YOUR OBJECTIVE → Nothing but the lines from the one containing "This screenshot has" through the last line of the records below should be copied, exactly and without pictures.

DATA FOR ANALYSIS →

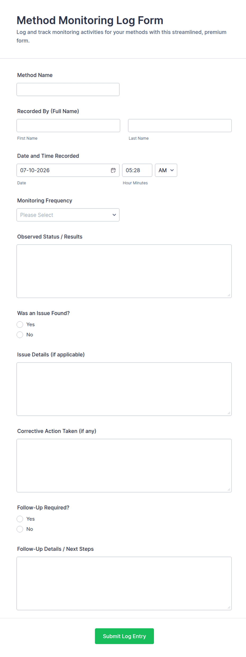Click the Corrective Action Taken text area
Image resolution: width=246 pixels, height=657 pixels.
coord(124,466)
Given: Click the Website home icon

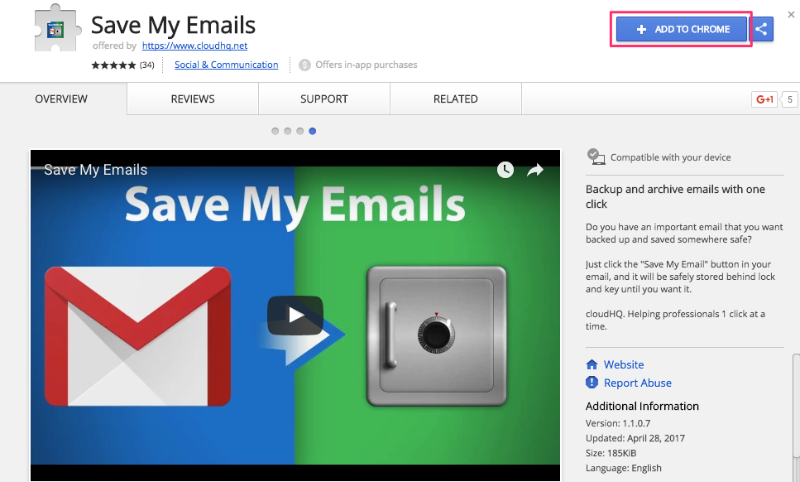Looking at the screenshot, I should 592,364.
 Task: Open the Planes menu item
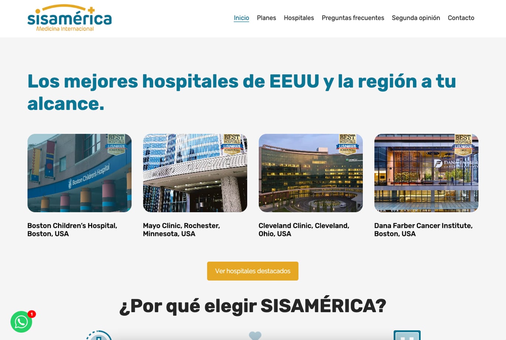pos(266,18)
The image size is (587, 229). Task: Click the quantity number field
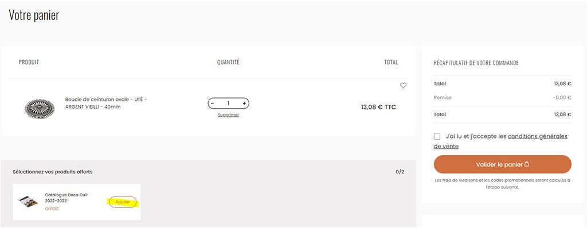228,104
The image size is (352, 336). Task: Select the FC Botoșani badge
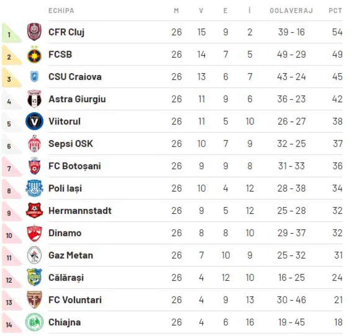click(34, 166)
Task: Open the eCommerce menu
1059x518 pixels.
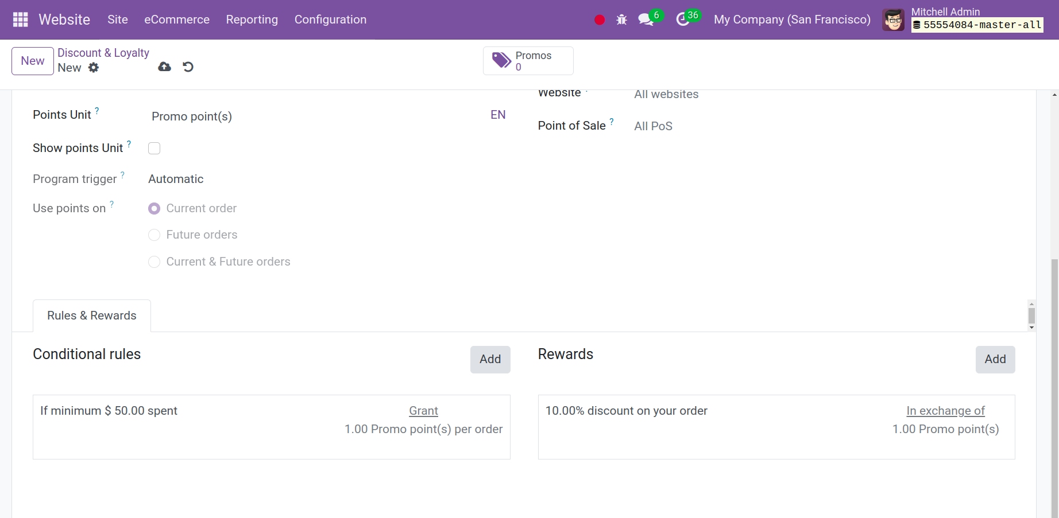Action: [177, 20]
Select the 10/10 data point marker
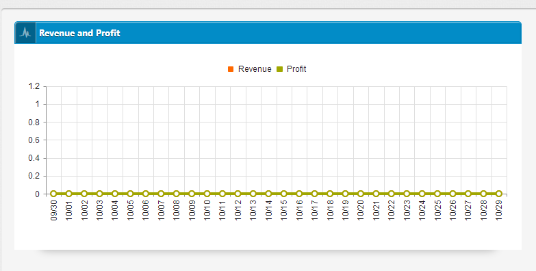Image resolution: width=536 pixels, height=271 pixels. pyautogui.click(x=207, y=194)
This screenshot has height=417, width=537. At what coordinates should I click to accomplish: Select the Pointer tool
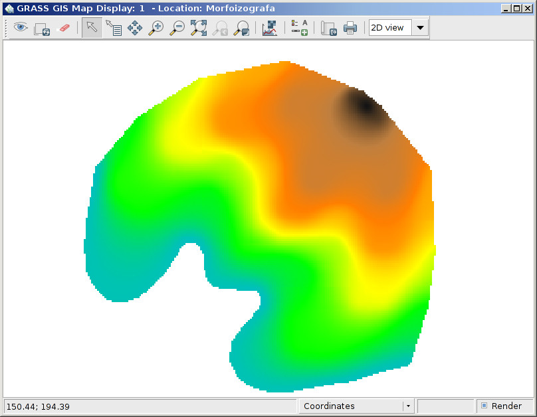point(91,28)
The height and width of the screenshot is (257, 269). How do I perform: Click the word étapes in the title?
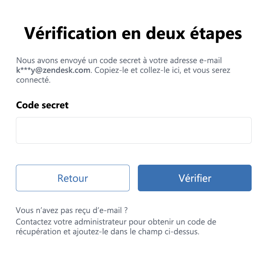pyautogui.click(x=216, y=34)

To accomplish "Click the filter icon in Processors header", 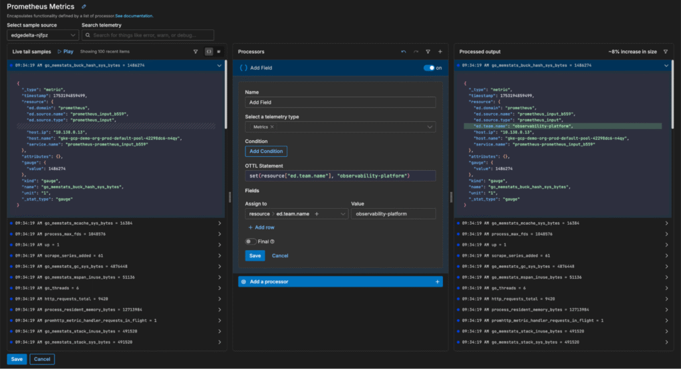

REPLY →
This screenshot has height=417, width=537. At what coordinates should I click to accomplish: Select the Pointer tool
point(91,28)
The height and width of the screenshot is (257, 269). How do I perform: Click the word étapes in the title?
pyautogui.click(x=216, y=34)

To accomplish "Click the filter icon in Processors header", 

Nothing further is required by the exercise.